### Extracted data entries
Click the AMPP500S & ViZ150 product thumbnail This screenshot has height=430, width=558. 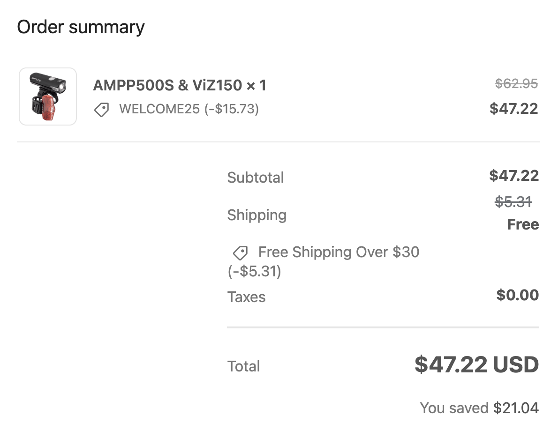pyautogui.click(x=48, y=96)
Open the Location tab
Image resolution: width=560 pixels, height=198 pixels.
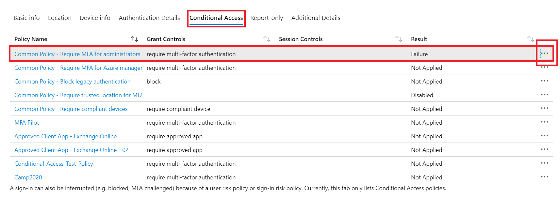click(x=60, y=18)
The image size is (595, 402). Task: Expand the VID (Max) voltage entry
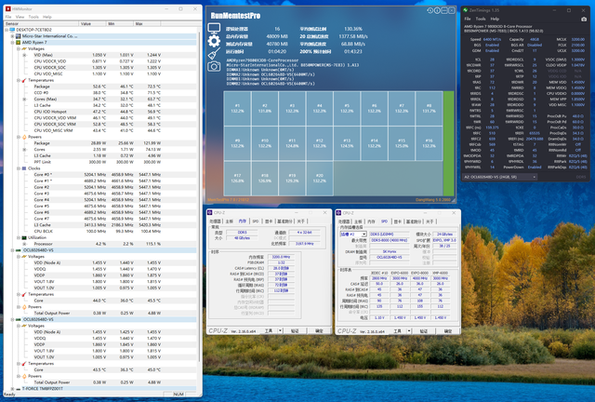point(23,55)
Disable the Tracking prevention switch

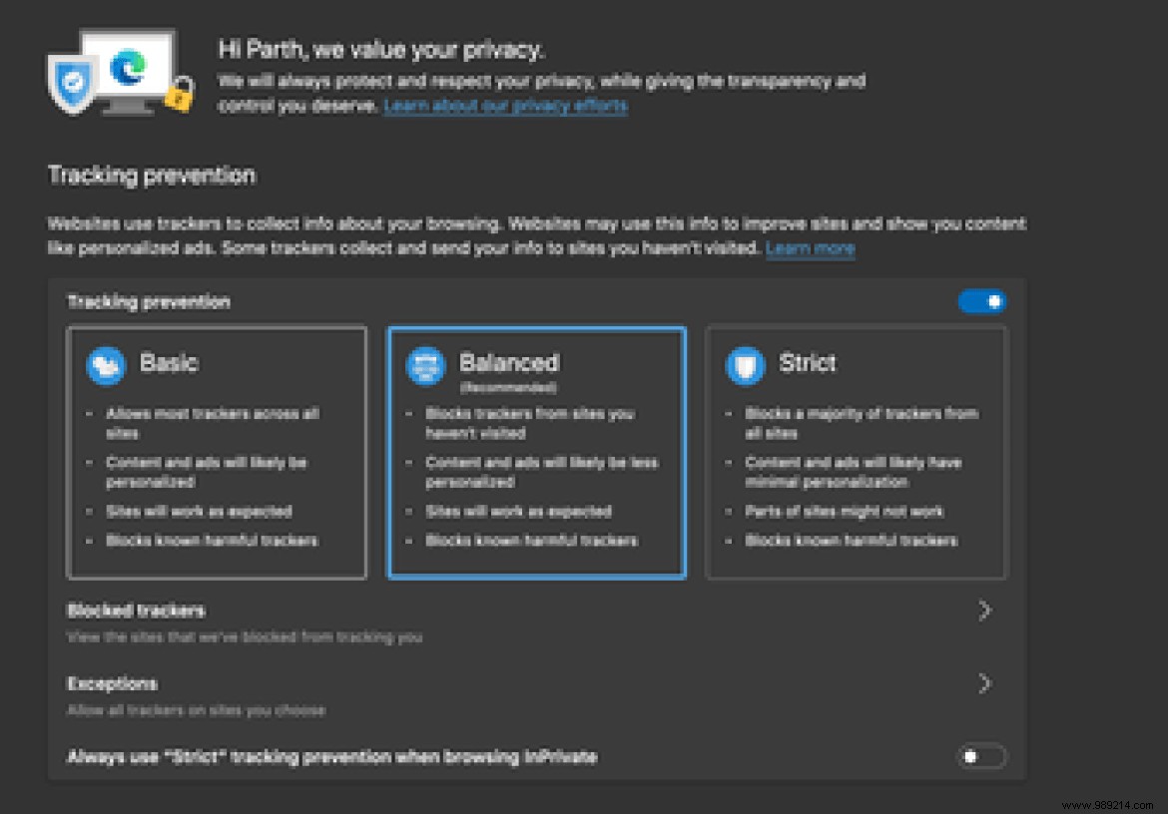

### Problem to solve
Repeat the records word for word, starting at the line that contains "Open the Location tab" and continuing through the end of the records. Leave out the pictures.

### Finished answer
Open the Location tab
Image resolution: width=560 pixels, height=198 pixels.
click(x=60, y=18)
The image size is (595, 402). Task: Expand the VID (Max) voltage entry
point(23,55)
Disable the Tracking prevention switch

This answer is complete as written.